肝癌细胞系PLC/PRF/5中染色质重塑蛋白ATRX表达的调控作用

目的探讨肝癌细胞中地中海贫血伴精神发育迟滞综合征基因(ATRX)对基因表达的影响及其可能机制。方法利用CRISPR/Cas9技术敲除PLC/PRF/5细胞中的ATRX。全转录组测序技术(RNA-seq)检测ATRX敲除前后的基因表达水平,并用DESeq2软件得出差异表达基因。最后利用转座酶可及性核染色质区域分析技术(ATAC-seq)对差异基因的染色质可及性进行分析。结果分析得到2754个差异表达基因,其中MUC16和CXCL8均在ATRX缺失后表达显著上调(P<0.05),且两基因附近都存在升高的染色质可及性的区域。结论在肝癌细胞中,ATRX调控大量基因的表达,且可能直接参与了MUC16与CXCL8的抑制,为进一步研究ATRX在肝癌发生中的作用提供了新的线索。

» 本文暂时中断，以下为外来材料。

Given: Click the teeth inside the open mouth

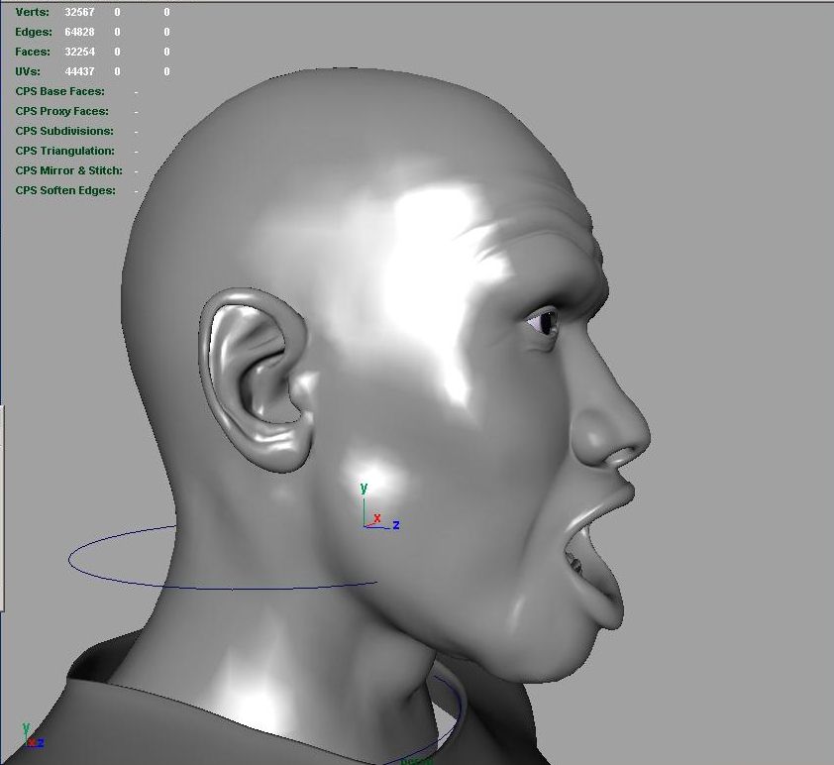Looking at the screenshot, I should tap(574, 565).
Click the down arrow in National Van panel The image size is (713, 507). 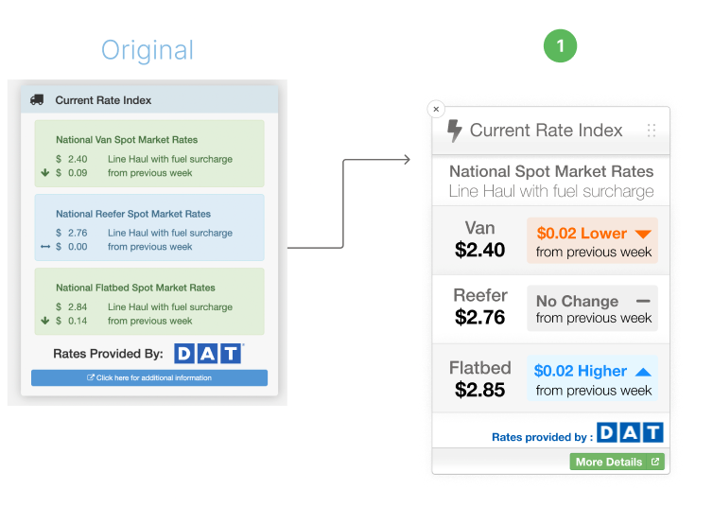(45, 173)
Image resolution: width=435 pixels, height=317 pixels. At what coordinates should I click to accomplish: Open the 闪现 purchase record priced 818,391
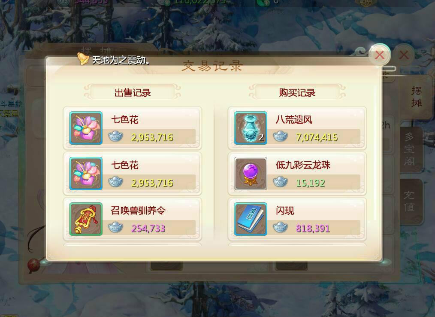click(x=297, y=219)
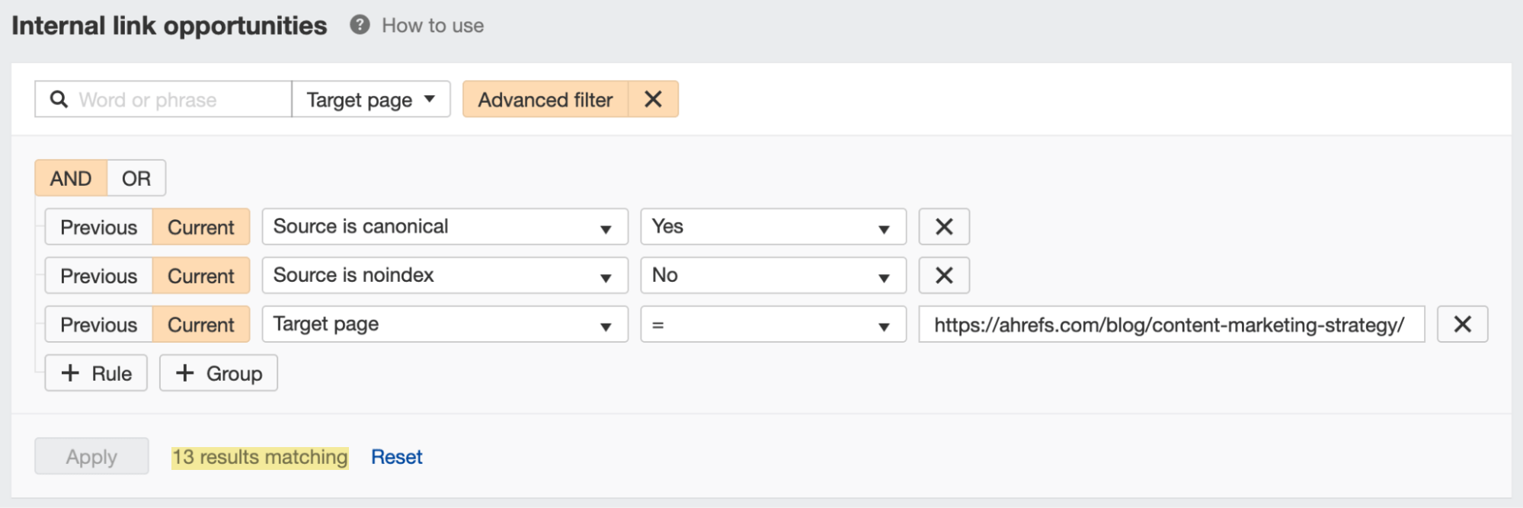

Transcriptional regulation of ATRX in liver cancer cell line PLC/PRF/5

Objective To explore the role of ATRX in gene expression with a liver cancer cell line. MethodsCRISPR/Cas9 system was employed to construct a ATRX knockout cell line. Gene expression data was generated by RNA-seq, and a differential gene expression analysis was performed using DESeq2. At last, ATAC-seq was used to assess the chromatin accessibilities of differentially expressed gene. Results Totally 2 754 genes with differential expression level were identified. Both MUC16 and CXCL8 had increased chromatin accessibilities and were significantly up-regulated(P<0.05) in the absence of ATRX. Conclusions ATRX regulates a large number of genes in liver cancer cells,so is potentially contribute to the direct inhibition of MUC16 and CXCL8.